Task to carry out = A verbatim copy of the entries is the required answer.

Collected data entries:
========

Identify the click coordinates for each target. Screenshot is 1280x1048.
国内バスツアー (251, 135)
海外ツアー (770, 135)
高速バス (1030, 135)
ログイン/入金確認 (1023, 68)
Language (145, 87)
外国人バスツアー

========

Exercise solution =
Identify the click coordinates for each target. Screenshot is 1280x1048.
国内バスツアー (251, 135)
海外ツアー (770, 135)
高速バス (1030, 135)
ログイン/入金確認 (1023, 68)
Language (145, 87)
外国人バスツアー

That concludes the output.